(Data listing)
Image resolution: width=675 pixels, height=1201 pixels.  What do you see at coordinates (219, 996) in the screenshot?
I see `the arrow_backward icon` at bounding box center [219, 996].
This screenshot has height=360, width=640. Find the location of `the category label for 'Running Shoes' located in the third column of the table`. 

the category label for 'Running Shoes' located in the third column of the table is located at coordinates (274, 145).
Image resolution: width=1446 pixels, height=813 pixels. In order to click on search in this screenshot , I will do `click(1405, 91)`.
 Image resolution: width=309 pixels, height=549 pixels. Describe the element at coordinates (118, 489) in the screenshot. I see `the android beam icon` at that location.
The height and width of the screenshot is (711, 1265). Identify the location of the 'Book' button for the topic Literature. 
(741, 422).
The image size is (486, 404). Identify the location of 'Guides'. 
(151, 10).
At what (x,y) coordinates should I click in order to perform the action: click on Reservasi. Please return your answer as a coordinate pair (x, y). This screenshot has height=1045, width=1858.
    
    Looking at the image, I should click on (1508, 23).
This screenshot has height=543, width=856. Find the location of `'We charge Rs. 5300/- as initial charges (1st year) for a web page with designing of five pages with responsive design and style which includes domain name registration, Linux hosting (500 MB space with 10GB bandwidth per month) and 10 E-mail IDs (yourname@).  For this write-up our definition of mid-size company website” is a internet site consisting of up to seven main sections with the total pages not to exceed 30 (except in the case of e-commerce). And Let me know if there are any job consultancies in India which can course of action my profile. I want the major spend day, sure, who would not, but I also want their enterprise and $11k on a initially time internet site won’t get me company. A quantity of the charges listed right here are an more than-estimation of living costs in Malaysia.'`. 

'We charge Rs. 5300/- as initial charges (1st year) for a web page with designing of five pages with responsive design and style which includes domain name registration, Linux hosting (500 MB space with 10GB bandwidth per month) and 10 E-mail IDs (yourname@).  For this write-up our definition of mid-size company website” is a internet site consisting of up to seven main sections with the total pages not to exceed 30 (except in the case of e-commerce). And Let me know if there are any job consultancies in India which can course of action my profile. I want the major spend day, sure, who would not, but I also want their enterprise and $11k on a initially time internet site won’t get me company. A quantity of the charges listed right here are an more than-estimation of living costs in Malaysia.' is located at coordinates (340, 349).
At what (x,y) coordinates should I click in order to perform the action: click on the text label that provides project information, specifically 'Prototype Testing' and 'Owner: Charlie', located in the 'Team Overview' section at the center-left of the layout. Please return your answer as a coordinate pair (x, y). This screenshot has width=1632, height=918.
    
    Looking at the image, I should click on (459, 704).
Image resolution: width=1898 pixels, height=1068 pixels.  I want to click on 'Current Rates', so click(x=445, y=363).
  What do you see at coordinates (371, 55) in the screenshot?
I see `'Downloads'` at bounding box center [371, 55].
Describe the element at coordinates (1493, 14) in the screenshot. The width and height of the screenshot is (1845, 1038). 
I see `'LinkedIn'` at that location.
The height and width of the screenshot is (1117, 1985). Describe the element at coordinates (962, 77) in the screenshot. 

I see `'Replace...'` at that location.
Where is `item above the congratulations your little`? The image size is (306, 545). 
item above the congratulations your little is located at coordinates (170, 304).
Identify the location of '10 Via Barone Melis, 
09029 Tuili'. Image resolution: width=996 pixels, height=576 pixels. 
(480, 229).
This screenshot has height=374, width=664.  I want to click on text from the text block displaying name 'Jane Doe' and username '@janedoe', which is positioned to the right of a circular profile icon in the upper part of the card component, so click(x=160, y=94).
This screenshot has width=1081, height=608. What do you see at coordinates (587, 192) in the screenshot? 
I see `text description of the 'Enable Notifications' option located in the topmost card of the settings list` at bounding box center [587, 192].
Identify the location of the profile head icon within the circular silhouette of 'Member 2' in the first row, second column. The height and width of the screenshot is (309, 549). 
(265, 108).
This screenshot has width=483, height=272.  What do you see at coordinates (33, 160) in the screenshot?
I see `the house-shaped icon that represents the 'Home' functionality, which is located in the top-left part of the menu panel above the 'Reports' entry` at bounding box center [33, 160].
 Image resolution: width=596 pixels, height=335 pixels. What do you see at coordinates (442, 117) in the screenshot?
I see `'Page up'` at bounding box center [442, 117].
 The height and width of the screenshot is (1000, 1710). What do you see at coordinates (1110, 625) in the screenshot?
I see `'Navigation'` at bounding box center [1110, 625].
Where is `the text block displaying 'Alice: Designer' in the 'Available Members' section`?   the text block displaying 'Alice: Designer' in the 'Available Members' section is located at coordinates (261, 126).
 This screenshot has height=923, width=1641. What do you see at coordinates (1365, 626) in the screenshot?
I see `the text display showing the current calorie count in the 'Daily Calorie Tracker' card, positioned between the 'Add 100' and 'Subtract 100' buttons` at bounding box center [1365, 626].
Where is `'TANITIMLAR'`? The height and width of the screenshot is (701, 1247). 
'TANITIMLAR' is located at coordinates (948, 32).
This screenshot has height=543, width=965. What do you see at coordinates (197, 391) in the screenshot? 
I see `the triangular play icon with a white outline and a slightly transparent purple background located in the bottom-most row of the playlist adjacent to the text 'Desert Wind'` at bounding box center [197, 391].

Task brief - Quote the lines of the data above verbatim, from the line containing "This screenshot has width=483, height=272." through the final line of the data, inclusive.

The solution -
This screenshot has width=483, height=272.  What do you see at coordinates (33, 160) in the screenshot?
I see `the house-shaped icon that represents the 'Home' functionality, which is located in the top-left part of the menu panel above the 'Reports' entry` at bounding box center [33, 160].
 Image resolution: width=596 pixels, height=335 pixels. What do you see at coordinates (442, 117) in the screenshot?
I see `'Page up'` at bounding box center [442, 117].
 The height and width of the screenshot is (1000, 1710). What do you see at coordinates (1110, 625) in the screenshot?
I see `'Navigation'` at bounding box center [1110, 625].
Where is `the text block displaying 'Alice: Designer' in the 'Available Members' section`?   the text block displaying 'Alice: Designer' in the 'Available Members' section is located at coordinates (261, 126).
 This screenshot has height=923, width=1641. What do you see at coordinates (1365, 626) in the screenshot?
I see `the text display showing the current calorie count in the 'Daily Calorie Tracker' card, positioned between the 'Add 100' and 'Subtract 100' buttons` at bounding box center [1365, 626].
Where is `'TANITIMLAR'`? The height and width of the screenshot is (701, 1247). 
'TANITIMLAR' is located at coordinates (948, 32).
This screenshot has height=543, width=965. What do you see at coordinates (197, 391) in the screenshot? 
I see `the triangular play icon with a white outline and a slightly transparent purple background located in the bottom-most row of the playlist adjacent to the text 'Desert Wind'` at bounding box center [197, 391].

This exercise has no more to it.